Toni Basil told me over the phone that it must be the effect of doing these "stand up" routines that have improved my comfort level and relative ease on stage evidenced in my recent musical concerts. She said the last one she saw there was a huge leap from how I was previously. Hmmm. Could be. These talks, when I began doing some on another subject some years ago, were terrifying. Working without a net. Of course, I made it worse by trying out unscripted and unrehearsed material. I thought I could just riff on a series of images as I do in the office and studio. I thought I could be as clever as I thought I was in the company of friends, but in public. I imagined that a series of random riffs and musings would, through accumulation, magically add up to a coherent point of view. Maybe I am not as clever as I think, even amongst friends. In public the initial talks were a bit stilted and hesitant.
I tried changing them — and at one point the flow if ideas and images began to take on an arc, a structure. It was better. So, encouraged, and somewhat enraged by current events, I decided to make further changes — I added a beginning section that was a political rant — this was just before the U.S,-led invasion of Iraq. It went down like a lead balloon.
Confining the thing to one subject has proved better. I can use PowerPoint as a springboard to talk not just about presentations, but about perception, visual language, theater… well, a lot of stuff.
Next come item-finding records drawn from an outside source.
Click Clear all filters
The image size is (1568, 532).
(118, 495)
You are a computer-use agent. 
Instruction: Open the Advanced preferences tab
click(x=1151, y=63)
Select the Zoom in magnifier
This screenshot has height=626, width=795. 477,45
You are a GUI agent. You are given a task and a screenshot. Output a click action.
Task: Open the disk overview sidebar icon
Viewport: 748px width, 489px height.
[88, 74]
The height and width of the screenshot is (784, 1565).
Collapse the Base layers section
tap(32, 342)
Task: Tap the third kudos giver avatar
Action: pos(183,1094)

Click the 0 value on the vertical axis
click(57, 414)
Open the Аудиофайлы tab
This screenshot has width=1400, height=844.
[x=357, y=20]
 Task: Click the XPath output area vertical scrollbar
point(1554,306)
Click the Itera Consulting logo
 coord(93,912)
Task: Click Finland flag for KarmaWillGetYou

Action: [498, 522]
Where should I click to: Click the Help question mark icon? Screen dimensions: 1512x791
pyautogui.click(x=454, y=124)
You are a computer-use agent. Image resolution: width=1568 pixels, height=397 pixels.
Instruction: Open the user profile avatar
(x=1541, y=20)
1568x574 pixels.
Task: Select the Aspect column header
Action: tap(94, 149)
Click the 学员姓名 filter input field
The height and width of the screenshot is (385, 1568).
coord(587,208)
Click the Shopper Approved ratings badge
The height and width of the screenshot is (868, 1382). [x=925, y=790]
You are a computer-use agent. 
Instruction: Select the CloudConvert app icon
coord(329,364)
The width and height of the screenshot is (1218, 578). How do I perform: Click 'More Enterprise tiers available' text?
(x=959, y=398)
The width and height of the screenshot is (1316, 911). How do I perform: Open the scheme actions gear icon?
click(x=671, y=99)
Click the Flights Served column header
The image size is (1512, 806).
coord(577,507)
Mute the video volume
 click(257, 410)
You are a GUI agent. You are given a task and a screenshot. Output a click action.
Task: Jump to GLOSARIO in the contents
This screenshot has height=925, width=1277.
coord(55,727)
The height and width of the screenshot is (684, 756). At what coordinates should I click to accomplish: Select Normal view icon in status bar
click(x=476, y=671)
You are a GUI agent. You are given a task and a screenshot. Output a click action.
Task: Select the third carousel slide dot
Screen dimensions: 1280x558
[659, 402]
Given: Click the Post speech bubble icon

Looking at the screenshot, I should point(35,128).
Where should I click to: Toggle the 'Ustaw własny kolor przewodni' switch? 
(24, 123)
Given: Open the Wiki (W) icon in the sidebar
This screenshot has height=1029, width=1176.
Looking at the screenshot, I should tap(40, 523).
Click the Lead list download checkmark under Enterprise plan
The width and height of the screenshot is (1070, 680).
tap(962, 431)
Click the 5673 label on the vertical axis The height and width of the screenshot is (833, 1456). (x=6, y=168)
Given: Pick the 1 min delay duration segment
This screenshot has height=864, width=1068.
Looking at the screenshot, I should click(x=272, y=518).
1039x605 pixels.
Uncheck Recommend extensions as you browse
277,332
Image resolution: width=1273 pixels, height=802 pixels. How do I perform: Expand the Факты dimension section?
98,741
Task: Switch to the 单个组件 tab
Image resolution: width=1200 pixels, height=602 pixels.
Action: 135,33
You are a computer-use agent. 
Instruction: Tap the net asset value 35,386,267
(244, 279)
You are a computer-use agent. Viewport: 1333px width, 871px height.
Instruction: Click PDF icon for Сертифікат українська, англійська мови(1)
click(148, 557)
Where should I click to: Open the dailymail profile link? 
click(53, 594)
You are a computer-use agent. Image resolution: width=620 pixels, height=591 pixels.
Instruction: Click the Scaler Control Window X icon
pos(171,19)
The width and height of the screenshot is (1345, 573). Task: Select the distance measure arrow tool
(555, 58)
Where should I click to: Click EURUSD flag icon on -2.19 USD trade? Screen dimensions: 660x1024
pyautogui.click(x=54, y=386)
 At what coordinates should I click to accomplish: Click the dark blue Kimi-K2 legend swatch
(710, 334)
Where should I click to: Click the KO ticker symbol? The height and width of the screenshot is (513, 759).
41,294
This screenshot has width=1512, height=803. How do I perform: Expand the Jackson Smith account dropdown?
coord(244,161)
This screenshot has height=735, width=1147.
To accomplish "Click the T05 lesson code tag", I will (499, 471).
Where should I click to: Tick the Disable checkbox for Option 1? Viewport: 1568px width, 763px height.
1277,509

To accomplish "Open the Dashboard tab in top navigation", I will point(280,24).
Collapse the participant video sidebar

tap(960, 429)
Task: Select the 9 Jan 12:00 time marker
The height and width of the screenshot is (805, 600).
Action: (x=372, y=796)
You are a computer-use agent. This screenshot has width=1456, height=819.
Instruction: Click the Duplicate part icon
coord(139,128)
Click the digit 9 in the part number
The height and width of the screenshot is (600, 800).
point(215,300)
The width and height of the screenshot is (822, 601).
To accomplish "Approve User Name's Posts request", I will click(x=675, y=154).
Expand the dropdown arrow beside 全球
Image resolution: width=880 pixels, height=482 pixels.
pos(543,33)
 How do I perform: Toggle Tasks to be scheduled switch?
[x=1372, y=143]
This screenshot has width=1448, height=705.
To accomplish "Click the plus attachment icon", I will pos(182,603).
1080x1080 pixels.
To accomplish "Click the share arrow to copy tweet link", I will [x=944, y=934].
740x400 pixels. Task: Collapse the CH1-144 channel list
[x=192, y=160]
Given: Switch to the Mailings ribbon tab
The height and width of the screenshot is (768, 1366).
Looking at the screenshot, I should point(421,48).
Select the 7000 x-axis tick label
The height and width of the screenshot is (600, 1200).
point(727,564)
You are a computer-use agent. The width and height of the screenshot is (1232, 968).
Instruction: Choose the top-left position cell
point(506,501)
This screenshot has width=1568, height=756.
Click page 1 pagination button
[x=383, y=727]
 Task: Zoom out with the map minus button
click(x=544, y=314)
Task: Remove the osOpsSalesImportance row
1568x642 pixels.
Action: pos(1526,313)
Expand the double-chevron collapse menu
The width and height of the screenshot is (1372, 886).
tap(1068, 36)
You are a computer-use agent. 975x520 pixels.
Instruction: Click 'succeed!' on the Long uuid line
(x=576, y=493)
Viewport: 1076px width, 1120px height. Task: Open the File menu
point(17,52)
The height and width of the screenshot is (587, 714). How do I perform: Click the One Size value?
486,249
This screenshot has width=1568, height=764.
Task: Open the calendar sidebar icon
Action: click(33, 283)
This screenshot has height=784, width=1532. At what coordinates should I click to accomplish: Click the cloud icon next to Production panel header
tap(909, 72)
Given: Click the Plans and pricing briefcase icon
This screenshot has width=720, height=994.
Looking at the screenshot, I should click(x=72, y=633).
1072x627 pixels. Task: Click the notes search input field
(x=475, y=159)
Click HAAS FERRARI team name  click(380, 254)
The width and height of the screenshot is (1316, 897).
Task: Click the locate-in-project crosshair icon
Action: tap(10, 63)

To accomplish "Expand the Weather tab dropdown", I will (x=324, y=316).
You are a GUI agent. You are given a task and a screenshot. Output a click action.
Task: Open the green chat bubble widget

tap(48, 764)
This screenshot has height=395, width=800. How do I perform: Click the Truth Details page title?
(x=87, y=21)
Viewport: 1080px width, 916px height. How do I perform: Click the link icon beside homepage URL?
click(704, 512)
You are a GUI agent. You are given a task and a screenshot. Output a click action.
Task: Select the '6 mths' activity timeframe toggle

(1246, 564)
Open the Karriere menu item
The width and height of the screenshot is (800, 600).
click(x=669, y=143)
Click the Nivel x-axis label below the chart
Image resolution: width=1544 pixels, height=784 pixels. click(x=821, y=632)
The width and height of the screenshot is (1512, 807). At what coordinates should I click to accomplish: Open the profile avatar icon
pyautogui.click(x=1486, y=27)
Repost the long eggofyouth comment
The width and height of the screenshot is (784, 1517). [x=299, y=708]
And yet the spine of the talk kind of holds it together.
More than once folks asked that I show more of my own work as part of the talk. Maybe I should. Especially if there is no accompanying exhibition. Haven't figured out how to do that without killing the flow and the nice interaction between me and the audiences. Well, there's time to think about it — I'm going to take a long break from these things for a while.